Sermon (preached at Cromer on 5/2/17)

     Thank you. This is the fourth of our series on fruitfulness on our front lines – the times we spend with colleagues and friends who are not yet Christian. Today’s subject is ministering grace and love, but before we think about it let’s remind ourselves where Christian fruitfulness comes from. 

     In John 15 Jesus said, ‘I am the true vine and my Father is the gardener. He cuts off every branch in me that bears no fruit, while every branch that does bear fruit he trims clean so that it will be even more fruitful… I am the vine, you are the branches.’

     Notice three things:

1) We are not individual vines, we are branches of the vine. Jesus is the vine.

2) Just as it is the nature of the grape vine to grow grapes, so it is the nature of Jesus to bear Jesus fruit. When we are thinking of fruitfulness on the front line, or anywhere, we are thinking about Jesus’ fruit – the natural results of Jesus’ life flowing through us.
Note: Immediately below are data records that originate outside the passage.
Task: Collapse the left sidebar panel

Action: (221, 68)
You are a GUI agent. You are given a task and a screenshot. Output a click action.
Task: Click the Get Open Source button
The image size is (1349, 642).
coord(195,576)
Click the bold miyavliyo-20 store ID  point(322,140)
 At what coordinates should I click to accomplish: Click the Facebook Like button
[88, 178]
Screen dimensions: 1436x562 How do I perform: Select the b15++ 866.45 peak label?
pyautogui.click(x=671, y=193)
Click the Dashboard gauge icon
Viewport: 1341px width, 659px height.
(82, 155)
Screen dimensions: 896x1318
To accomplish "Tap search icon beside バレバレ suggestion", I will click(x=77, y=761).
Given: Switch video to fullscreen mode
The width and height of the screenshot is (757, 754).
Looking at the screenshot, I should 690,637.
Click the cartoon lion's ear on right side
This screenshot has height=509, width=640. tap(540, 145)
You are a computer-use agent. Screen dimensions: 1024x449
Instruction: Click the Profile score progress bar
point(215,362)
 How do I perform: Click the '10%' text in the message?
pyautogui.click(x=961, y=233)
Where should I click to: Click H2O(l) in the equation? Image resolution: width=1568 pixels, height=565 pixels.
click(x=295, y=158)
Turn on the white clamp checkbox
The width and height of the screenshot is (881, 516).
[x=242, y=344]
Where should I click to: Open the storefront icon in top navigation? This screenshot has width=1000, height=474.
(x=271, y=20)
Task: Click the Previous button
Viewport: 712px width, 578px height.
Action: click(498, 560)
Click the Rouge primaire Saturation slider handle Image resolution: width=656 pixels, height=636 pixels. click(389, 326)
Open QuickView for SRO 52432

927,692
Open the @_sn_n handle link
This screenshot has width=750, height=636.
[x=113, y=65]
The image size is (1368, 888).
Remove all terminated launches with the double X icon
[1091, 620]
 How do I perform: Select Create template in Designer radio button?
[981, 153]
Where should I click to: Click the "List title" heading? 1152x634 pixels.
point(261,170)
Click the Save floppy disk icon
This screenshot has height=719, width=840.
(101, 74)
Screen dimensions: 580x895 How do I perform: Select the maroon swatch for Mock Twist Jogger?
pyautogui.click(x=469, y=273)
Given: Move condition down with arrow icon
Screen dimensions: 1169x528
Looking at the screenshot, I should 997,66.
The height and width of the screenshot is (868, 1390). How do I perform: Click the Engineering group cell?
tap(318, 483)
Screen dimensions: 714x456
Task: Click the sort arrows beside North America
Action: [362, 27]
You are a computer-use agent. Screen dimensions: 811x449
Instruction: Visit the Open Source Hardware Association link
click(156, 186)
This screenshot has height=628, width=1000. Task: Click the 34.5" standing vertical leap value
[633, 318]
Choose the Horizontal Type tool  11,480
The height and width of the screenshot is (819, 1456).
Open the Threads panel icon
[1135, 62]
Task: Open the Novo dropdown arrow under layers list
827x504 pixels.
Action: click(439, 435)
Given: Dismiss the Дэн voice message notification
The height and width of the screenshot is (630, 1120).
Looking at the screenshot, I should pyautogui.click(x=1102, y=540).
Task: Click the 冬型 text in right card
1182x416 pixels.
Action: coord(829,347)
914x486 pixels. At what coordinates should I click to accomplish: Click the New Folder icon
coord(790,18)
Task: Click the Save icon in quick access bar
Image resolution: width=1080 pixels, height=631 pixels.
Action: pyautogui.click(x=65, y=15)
3) The vine dressers encourage that growth by judicious pruning – the whole purpose is to get as many good grapes as possible. The Father wants us, each branch of the vine, to be as fruitful as possible as Jesus’ life flows through us.

     Notice also what Paul says in Galatians 5: ‘The fruit of the Spirit is love, joy, peace, patience, kindness, goodness, faithfulness, gentleness and self control.’ The fruit is not our fruit; it is the fruit of the Spirit living in us. We are in the vine; because we have been born again, we are the same stuff as the vine, we are branches, made in the image of Christ, and the life of the vine flows through us. The life of Jesus flows in us as his Spirit lives in us. As the Spirit flows, the fruit grows. Our part is to remain in Jesus, to keep in step with the Spirit.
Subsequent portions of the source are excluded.